◆ Passage provided ◆
____________________
The models employed by economists in the European Commission and the IMF did not give an early or good indication of the structural deficit in the years before the crisis. However, this was only identified after the crisis. It was explained that the available tools to measure a structural deficit were harmonised for all EU member states, which impacted in different ways on larger and smaller countries/economies, making it more difficult to assess compliance. In addition the model methodologies assumed that high output levels of the Irish economy and the related booms in tax revenues were permanent structural features.18 In hindsight, this assumption was proven to be wrong.
There was an over reliance on Ireland’s compliance with the limits set out in the Stability and Growth Pact. As Marco Buti said in his evidence to the Joint Committee:
“As the Government deficit remained below the Maastricht limit of 3% of GDP, the post-2001 Council opinions did not identify any formal conflict with existing EU fiscal rules.”19
While the economic models in use at a European level have improved since the crisis,20 doubts still remain in the Department of Finance as to the effectiveness of such modified models, in a small open economic setting such as Ireland. John McCarthy, Chief Economist of the Department of Finance confirmed that the methodology being applied even today is: “… a methodology that is designed to fit France and Germany. Unfortunately, it is a one-size-fits-all approach. It does not work for Ireland and I can say that quite definitely”.
____________________
Text and item location listing

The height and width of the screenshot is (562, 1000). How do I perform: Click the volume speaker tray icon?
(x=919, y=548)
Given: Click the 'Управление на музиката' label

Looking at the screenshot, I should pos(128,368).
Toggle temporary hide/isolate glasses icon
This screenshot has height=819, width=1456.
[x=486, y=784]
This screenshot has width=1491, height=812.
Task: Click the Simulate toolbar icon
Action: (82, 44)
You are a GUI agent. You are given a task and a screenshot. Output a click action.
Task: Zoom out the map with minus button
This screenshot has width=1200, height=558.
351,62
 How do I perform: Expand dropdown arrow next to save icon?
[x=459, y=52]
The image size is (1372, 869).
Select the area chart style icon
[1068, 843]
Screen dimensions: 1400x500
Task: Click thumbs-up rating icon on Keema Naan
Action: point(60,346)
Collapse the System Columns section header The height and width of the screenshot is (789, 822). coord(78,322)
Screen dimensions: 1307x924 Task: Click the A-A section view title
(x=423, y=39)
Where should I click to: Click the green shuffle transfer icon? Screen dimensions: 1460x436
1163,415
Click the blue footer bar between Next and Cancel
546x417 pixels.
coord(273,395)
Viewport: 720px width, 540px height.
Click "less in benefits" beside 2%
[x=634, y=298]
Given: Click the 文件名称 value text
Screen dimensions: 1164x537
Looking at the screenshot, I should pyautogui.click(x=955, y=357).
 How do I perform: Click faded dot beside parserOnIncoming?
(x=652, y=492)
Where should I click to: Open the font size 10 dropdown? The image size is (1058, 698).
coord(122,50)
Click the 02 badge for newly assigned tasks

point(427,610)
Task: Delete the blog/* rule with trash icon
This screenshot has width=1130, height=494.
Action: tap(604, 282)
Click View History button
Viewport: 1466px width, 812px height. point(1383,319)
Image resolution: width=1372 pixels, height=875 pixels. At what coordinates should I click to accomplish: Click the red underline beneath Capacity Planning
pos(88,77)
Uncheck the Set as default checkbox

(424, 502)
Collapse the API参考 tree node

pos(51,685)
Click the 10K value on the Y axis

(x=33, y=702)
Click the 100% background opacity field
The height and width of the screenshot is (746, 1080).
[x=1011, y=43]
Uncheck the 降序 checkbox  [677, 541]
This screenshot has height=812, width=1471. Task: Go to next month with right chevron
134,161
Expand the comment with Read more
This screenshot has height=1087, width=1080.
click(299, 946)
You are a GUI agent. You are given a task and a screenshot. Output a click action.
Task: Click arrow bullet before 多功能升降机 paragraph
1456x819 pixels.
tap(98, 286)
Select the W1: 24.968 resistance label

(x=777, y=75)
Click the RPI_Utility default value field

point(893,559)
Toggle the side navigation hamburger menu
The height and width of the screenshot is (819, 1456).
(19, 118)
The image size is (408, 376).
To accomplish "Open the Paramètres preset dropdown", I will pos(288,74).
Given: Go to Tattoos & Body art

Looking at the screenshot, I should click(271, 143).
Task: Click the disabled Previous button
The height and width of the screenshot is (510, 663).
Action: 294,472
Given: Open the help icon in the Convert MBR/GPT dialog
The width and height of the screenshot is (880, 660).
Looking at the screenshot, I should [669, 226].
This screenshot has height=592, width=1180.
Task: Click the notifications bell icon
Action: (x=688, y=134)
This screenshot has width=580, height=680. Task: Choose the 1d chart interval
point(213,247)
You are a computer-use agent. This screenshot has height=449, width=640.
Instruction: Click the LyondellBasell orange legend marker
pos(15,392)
____________________
◆ Task objective ◆
Reproduce the passage on Ireland's structural deficit from "The models employed" up to and including "to be wrong.".

◆ Task response ◆
The models employed by economists in the European Commission and the IMF did not give an early or good indication of the structural deficit in the years before the crisis. However, this was only identified after the crisis. It was explained that the available tools to measure a structural deficit were harmonised for all EU member states, which impacted in different ways on larger and smaller countries/economies, making it more difficult to assess compliance. In addition the model methodologies assumed that high output levels of the Irish economy and the related booms in tax revenues were permanent structural features.18 In hindsight, this assumption was proven to be wrong.